> [WHAT TO PRODUCE]: Transcribe the passage about writing the story Orphan Girl, from "Meighan O’Brien" to "through the generations.", word for word.

> [SUPPLIED PASSAGE]:
= = = =

Meighan O’Brien

Orphan Girl

I began to write this story when the pandemic was raging and I was caring for my mother. Her dementia was severe and I found that as her mind faded, she became affectionate and warm. This newfound closeness felt tender and yet grief consumed me as I realized how barren and defended our shared life had been prior to this moment.

In a ceramics class during this time, I found myself shaping a clay baby with a chain growing out of her umbilicus. I became aware that the chain was how I imagined my relationship to my family’s bloodline, especially my mother’s. The brittle links symbolized the estrangement I had always felt with my mother as she had with her mother, and so on back through the generations.

I remembered the story of my grandmother being orphaned as a toddler, and then it all made sense; my hands had made the hollowed out form of Orphan Girl. She was my grandmother, my mother and she was me. As my mother lay dying, I felt the renewed urgency to write our shared story. I hoped to not only find my own voice, finally, but the home in my heart where we could all belong.

= = = =

> [DATA SHOWN]:

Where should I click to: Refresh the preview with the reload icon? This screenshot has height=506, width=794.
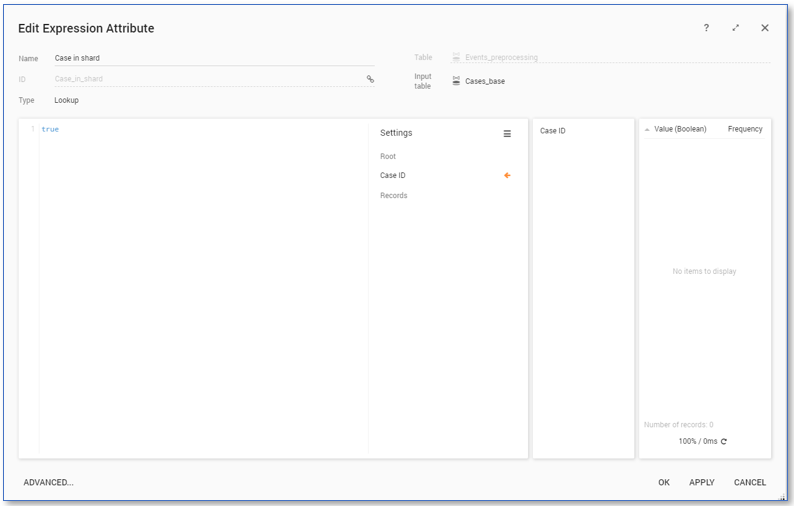pyautogui.click(x=723, y=441)
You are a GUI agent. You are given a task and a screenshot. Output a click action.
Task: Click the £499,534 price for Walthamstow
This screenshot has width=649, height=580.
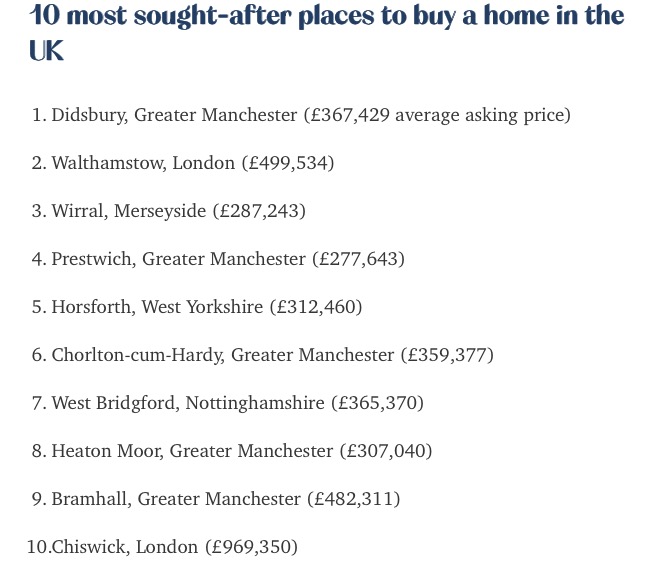click(x=288, y=163)
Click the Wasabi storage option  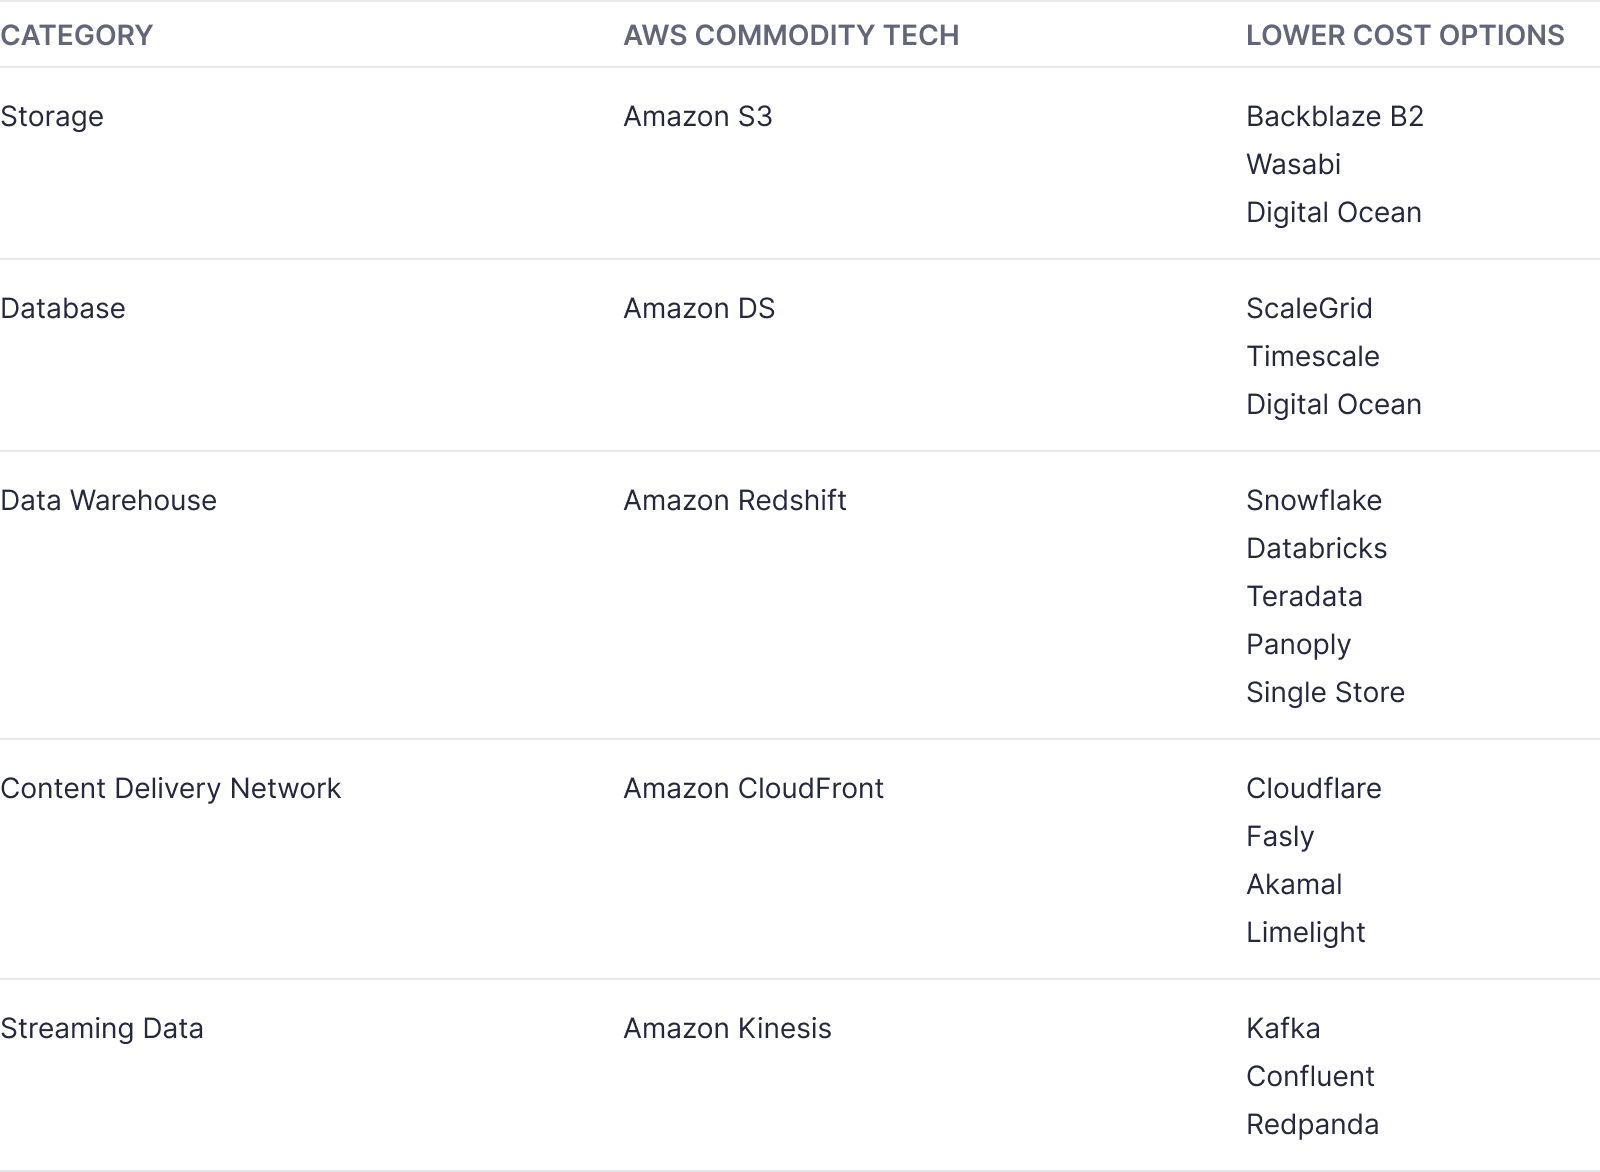[1293, 164]
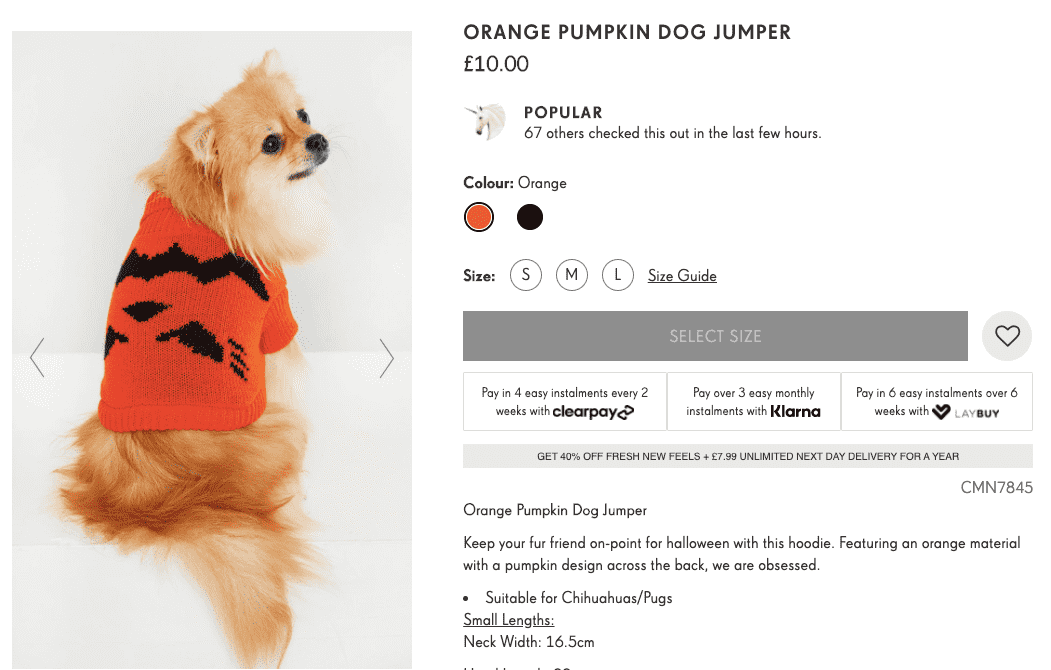Pick the black colour swatch
Viewport: 1051px width, 670px height.
[x=530, y=217]
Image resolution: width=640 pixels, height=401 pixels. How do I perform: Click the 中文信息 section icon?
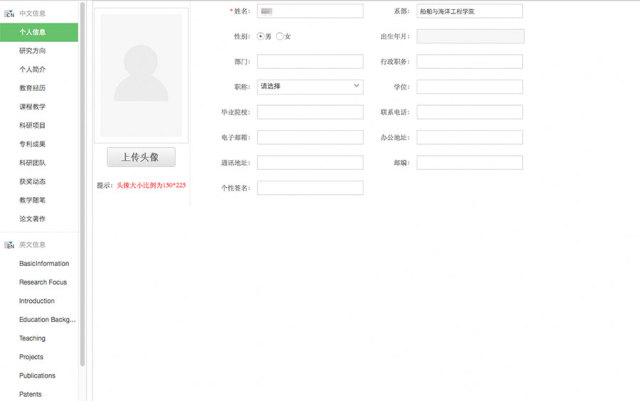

= = = =

> [RESULT BELOW]:
Meighan O’Brien

Orphan Girl

I began to write this story when the pandemic was raging and I was caring for my mother. Her dementia was severe and I found that as her mind faded, she became affectionate and warm. This newfound closeness felt tender and yet grief consumed me as I realized how barren and defended our shared life had been prior to this moment.

In a ceramics class during this time, I found myself shaping a clay baby with a chain growing out of her umbilicus. I became aware that the chain was how I imagined my relationship to my family’s bloodline, especially my mother’s. The brittle links symbolized the estrangement I had always felt with my mother as she had with her mother, and so on back through the generations.